Wednesday, March 25, 2015

The Real-Real Ghost-Busters

Nine years before Dan Ackroyd and Harold Ramis would bring their ghost fighting team to the big screen, CBS aired a Saturday morning sitcom featuring two ghost hunting detectives and a gorilla in a slapstick live action comedy called The Ghost-Busters.

Starring Larry Storch and Forrest Tucker, the short lived show had the lead actors playing characters closely modeled after their more successful F-Troop roles, only this time they found themselves saddled with what was clearly a fake gorilla. The show was mercifully canceled after just 15 episodes.

Filmation, which had produced the show for CBS, had probably forgotten all about this dud until Columbia Pictures came calling. They had an unrelated project also called Ghostbusters and wanted to license the name from Filmation. Filmation agreed and history was made when Ghostbusters took the 1984 box office by storm.

Columbia Pictures, in a cost saving measure, had not locked up exclusive rights to the Ghostbusters name. Now that the film was a runaway hit, Filmation decided to capitalize on its success by bringing back its classic characters in a new Ghost-Busters animated series.

Amazingly, Columbia Pictures actually tried to stop Filmation from using its own trademarks by filing a lawsuit claiming that children would be confused by the "fake" Ghostbusters. The case was thrown out and Filmation's new cartoon was released into syndication.

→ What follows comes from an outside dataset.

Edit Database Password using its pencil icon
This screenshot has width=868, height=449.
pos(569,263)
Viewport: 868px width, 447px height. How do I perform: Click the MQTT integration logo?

Not willing to let Filmation go unchallenged, Columbia released its own cartoon, astonishingly called The Real Ghostbusters, which it technically wasn't. A more accurate title might have been The Popular, More Recent Ghostbusters.

Eventually, Columbia Pictures worked out its issues with Filmation. Undisclosed sums of money changed hands, sealed deals signed and the cartoon based on the original Ghost-Busters became Filmation's Ghostbusters and Columbia's cartoon became the unchallenged Ghostbusters.